[PROVIDED MATERIAL — start]

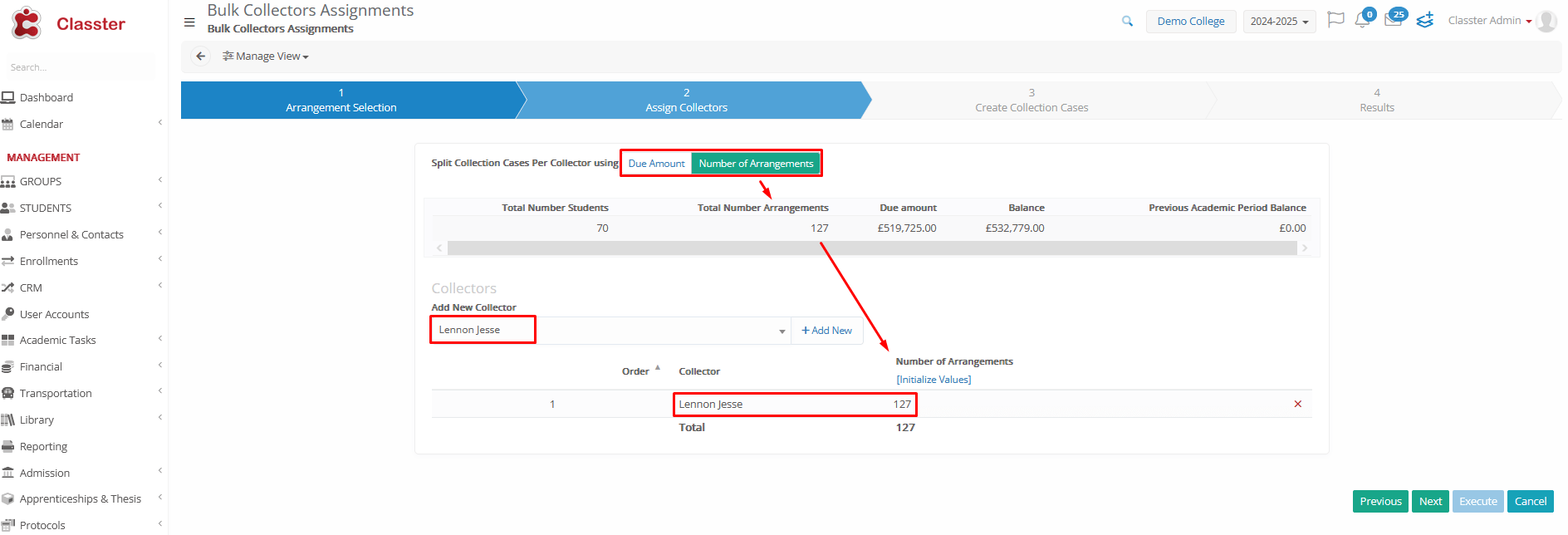
Task: Open Dashboard in the sidebar
Action: pyautogui.click(x=47, y=98)
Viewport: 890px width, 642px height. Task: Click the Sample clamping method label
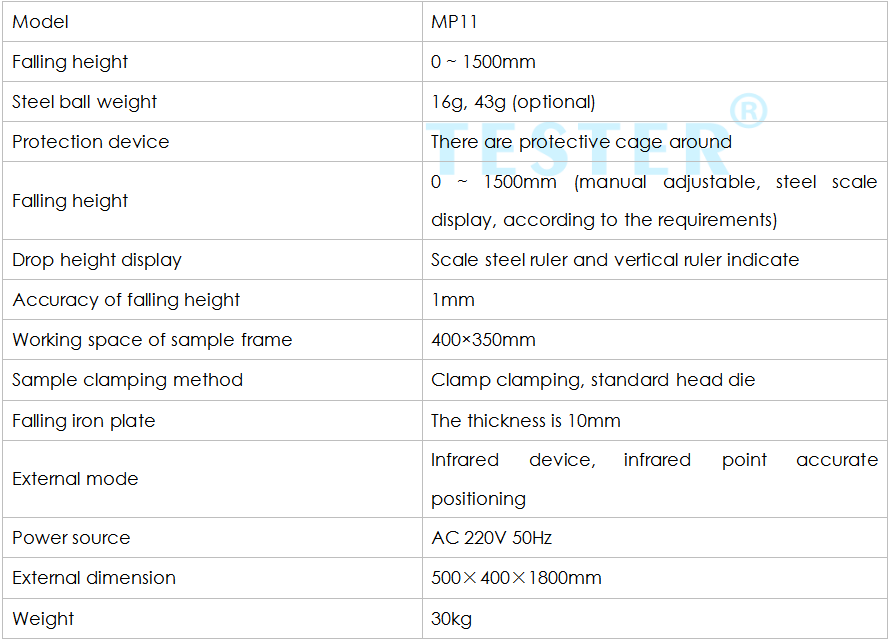pos(128,380)
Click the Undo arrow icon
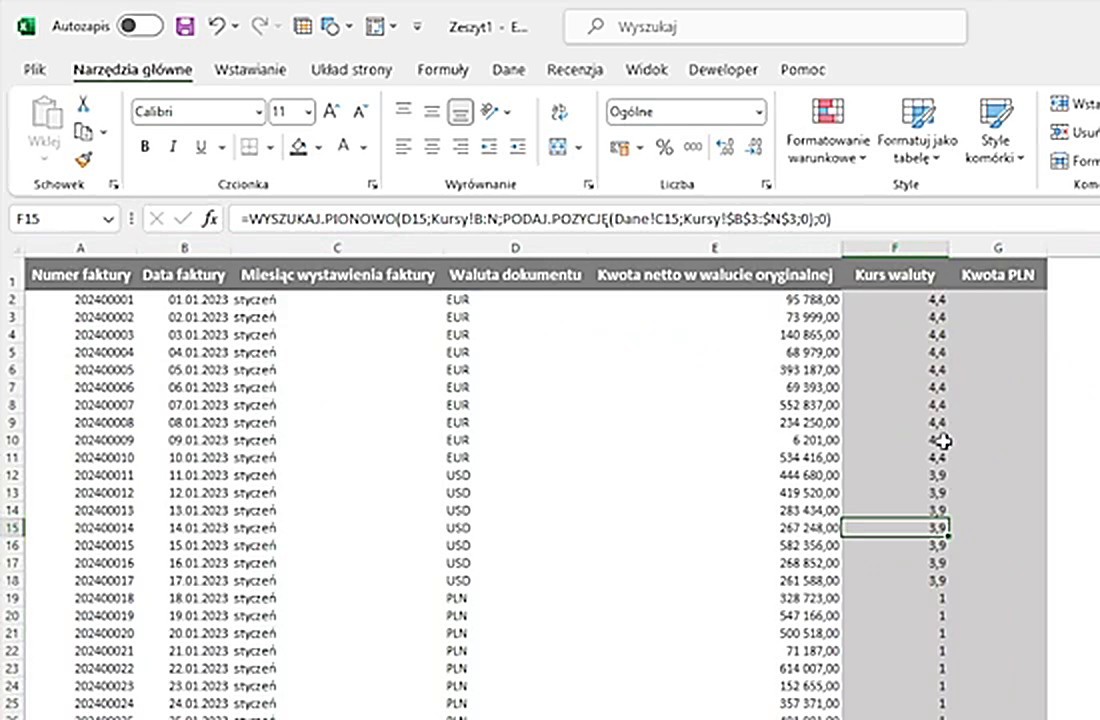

[PROVIDED MATERIAL — finish]

> **PROBLEM**: From the line containing "Viewport: 890px width, 642px" down to the last line of the entries above, retype each line exactly as it stands, but skip the pictures.

> **WRITTEN ANSWER**:
Viewport: 890px width, 642px height. Task: Click the Sample clamping method label
pos(128,380)
Click the Undo arrow icon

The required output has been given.